Major League Baseball on Thursday clarified that the Tampa Bay Rays would be allowed to play any postseason home games at their temporary home ballpark, Steinbrenner Field, MLB.com reports.
The Rays are playing the 2025 season at the New York Yankees' spring training complex as their usual home venue, Tropicana Field, undergoes major repairs after Hurricane Milton severely damaged it in October of 2024. While Tropicana Field is expected to be game-ready in time for the 2026 season, it will not be ready to host postseason baseball. As such, the Rays, should they qualify for the playoffs, would play any home games at a 10,046-seat stadium that typically hosts the Single-A Tampa Tarpons of the Florida State League. This, of course, raises the complicated possibility that such a small ballpark could be the setting for ALCS and even World Series games.

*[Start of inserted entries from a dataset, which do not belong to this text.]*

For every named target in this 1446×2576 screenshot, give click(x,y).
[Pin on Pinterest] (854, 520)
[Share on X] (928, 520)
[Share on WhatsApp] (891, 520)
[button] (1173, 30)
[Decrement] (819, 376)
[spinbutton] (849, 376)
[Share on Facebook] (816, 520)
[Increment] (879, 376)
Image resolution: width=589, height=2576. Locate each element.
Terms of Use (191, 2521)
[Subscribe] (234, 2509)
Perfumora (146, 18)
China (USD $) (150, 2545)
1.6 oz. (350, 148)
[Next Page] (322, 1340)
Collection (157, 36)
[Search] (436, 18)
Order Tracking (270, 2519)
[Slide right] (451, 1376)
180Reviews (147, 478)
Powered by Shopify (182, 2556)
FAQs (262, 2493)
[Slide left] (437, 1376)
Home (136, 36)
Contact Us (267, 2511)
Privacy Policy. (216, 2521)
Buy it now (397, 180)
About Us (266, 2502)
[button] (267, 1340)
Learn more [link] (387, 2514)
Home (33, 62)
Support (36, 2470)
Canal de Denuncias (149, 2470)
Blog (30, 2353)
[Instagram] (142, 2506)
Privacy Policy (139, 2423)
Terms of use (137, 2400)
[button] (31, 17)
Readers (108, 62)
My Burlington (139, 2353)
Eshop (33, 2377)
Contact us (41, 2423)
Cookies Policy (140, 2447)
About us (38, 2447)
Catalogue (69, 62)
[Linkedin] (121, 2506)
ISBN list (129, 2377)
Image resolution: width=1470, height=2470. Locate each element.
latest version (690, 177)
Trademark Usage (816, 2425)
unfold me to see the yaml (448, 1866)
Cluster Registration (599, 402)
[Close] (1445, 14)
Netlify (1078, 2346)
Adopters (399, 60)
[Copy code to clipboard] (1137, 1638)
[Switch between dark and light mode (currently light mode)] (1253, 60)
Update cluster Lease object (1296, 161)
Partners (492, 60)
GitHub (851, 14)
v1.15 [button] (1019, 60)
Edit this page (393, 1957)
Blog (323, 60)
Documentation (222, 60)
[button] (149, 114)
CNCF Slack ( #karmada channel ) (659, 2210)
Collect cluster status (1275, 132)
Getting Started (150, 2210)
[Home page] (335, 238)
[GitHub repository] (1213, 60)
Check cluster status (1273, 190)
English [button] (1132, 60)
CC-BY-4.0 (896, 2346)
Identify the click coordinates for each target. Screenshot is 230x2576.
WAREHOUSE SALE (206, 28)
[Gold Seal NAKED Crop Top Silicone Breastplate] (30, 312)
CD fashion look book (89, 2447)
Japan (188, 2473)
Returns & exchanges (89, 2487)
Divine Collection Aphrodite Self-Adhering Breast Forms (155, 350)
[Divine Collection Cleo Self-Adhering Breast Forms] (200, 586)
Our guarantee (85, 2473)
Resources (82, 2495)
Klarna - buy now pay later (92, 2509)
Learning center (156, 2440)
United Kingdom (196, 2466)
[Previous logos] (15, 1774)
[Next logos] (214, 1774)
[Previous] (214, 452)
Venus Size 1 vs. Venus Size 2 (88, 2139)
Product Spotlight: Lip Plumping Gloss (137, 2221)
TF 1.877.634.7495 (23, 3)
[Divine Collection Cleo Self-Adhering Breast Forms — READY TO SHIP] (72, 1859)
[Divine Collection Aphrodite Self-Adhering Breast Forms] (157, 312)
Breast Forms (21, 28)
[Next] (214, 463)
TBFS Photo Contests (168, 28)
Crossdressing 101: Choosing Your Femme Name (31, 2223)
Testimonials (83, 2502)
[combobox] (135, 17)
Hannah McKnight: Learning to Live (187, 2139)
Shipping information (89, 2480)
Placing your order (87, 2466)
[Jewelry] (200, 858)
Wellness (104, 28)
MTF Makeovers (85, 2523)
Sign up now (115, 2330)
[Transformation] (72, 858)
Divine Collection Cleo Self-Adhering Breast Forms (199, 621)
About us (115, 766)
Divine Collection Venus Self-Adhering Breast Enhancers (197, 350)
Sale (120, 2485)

Under the current playoff format, the second- and third-wild-card teams in each league do not play a home game unless they advance to the Division Series round. For the Rays to be guaranteed a home playoff game, they would have to either secure the top wild-card spot in the American League or win their division. The first step, then, is for the Rays to earn one of the six available playoff berths on the AL side. At the break, the Rays are 50-47 and in fourth place in the tough AL East. However, they're also just 1 ½ games behind the Seattle Mariners for the third and final wild-card spot. The Rays' plus-61 run differential also suggests they've been a bit unlucky thus far and probably deserve a better record than the one they have.
They'll enter the second half with a 3-9 record in July -- a trend they'll need to reverse hurriedly if they're going to make up the necessary ground.